#### [DATA EXTRACTS]
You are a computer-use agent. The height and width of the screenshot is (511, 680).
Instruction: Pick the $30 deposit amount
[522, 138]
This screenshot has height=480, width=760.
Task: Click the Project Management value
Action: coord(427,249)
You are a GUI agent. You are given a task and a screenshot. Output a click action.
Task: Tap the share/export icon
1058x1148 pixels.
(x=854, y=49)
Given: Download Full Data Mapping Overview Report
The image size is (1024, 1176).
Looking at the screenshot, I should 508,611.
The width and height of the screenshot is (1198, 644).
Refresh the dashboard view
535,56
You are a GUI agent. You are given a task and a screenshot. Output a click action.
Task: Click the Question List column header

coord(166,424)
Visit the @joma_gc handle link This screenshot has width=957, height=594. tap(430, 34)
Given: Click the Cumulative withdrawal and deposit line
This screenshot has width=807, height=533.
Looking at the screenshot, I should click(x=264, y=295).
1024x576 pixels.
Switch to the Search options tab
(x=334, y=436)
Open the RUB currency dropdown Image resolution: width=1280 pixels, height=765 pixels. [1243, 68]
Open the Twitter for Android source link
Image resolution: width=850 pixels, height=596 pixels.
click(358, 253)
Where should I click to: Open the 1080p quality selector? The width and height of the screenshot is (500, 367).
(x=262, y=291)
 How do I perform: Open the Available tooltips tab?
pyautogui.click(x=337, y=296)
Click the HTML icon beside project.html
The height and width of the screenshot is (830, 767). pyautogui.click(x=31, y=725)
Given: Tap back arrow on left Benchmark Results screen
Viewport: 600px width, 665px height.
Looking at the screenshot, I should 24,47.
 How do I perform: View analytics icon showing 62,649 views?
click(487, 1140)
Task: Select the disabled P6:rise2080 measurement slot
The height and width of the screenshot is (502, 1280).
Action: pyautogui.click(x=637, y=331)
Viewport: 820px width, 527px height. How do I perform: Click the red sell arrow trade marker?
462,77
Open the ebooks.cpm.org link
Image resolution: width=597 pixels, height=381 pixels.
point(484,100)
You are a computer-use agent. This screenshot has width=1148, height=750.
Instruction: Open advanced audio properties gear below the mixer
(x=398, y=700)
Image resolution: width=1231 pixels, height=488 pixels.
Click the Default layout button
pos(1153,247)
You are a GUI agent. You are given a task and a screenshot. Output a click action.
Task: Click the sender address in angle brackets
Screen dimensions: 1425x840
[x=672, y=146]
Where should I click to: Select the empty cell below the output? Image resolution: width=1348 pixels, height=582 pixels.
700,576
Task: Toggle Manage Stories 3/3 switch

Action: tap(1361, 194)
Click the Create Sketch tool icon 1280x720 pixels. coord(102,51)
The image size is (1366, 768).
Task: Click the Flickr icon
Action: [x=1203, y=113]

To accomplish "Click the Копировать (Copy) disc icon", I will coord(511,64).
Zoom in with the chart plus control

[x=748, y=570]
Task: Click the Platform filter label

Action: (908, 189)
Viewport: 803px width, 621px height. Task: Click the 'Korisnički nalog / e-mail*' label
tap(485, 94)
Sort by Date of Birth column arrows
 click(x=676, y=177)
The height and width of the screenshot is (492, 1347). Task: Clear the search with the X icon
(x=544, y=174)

#### [EXERCISE REQUIREMENTS]
Copy every entry exactly, missing none.

#### [FINISHED EXERCISE]
You are a computer-use agent. The height and width of the screenshot is (511, 680).
Instruction: Pick the $30 deposit amount
[522, 138]
This screenshot has height=480, width=760.
Task: Click the Project Management value
Action: coord(427,249)
You are a GUI agent. You are given a task and a screenshot. Output a click action.
Task: Tap the share/export icon
1058x1148 pixels.
(x=854, y=49)
Given: Download Full Data Mapping Overview Report
The image size is (1024, 1176).
Looking at the screenshot, I should 508,611.
The width and height of the screenshot is (1198, 644).
Refresh the dashboard view
535,56
You are a GUI agent. You are given a task and a screenshot. Output a click action.
Task: Click the Question List column header

coord(166,424)
Visit the @joma_gc handle link This screenshot has width=957, height=594. tap(430, 34)
Given: Click the Cumulative withdrawal and deposit line
This screenshot has width=807, height=533.
Looking at the screenshot, I should click(x=264, y=295).
1024x576 pixels.
Switch to the Search options tab
(x=334, y=436)
Open the RUB currency dropdown Image resolution: width=1280 pixels, height=765 pixels. [1243, 68]
Open the Twitter for Android source link
Image resolution: width=850 pixels, height=596 pixels.
click(358, 253)
Where should I click to: Open the 1080p quality selector? The width and height of the screenshot is (500, 367).
(x=262, y=291)
 How do I perform: Open the Available tooltips tab?
pyautogui.click(x=337, y=296)
Click the HTML icon beside project.html
The height and width of the screenshot is (830, 767). pyautogui.click(x=31, y=725)
Given: Tap back arrow on left Benchmark Results screen
Viewport: 600px width, 665px height.
Looking at the screenshot, I should 24,47.
 How do I perform: View analytics icon showing 62,649 views?
click(487, 1140)
Task: Select the disabled P6:rise2080 measurement slot
The height and width of the screenshot is (502, 1280).
Action: pyautogui.click(x=637, y=331)
Viewport: 820px width, 527px height. How do I perform: Click the red sell arrow trade marker?
462,77
Open the ebooks.cpm.org link
Image resolution: width=597 pixels, height=381 pixels.
point(484,100)
You are a computer-use agent. This screenshot has width=1148, height=750.
Instruction: Open advanced audio properties gear below the mixer
(x=398, y=700)
Image resolution: width=1231 pixels, height=488 pixels.
Click the Default layout button
pos(1153,247)
You are a GUI agent. You are given a task and a screenshot. Output a click action.
Task: Click the sender address in angle brackets
Screen dimensions: 1425x840
[x=672, y=146]
Where should I click to: Select the empty cell below the output? Image resolution: width=1348 pixels, height=582 pixels.
700,576
Task: Toggle Manage Stories 3/3 switch

Action: tap(1361, 194)
Click the Create Sketch tool icon 1280x720 pixels. coord(102,51)
The image size is (1366, 768).
Task: Click the Flickr icon
Action: [x=1203, y=113]

To accomplish "Click the Копировать (Copy) disc icon", I will coord(511,64).
Zoom in with the chart plus control

[x=748, y=570]
Task: Click the Platform filter label

Action: (908, 189)
Viewport: 803px width, 621px height. Task: Click the 'Korisnički nalog / e-mail*' label
tap(485, 94)
Sort by Date of Birth column arrows
 click(x=676, y=177)
The height and width of the screenshot is (492, 1347). Task: Clear the search with the X icon
(x=544, y=174)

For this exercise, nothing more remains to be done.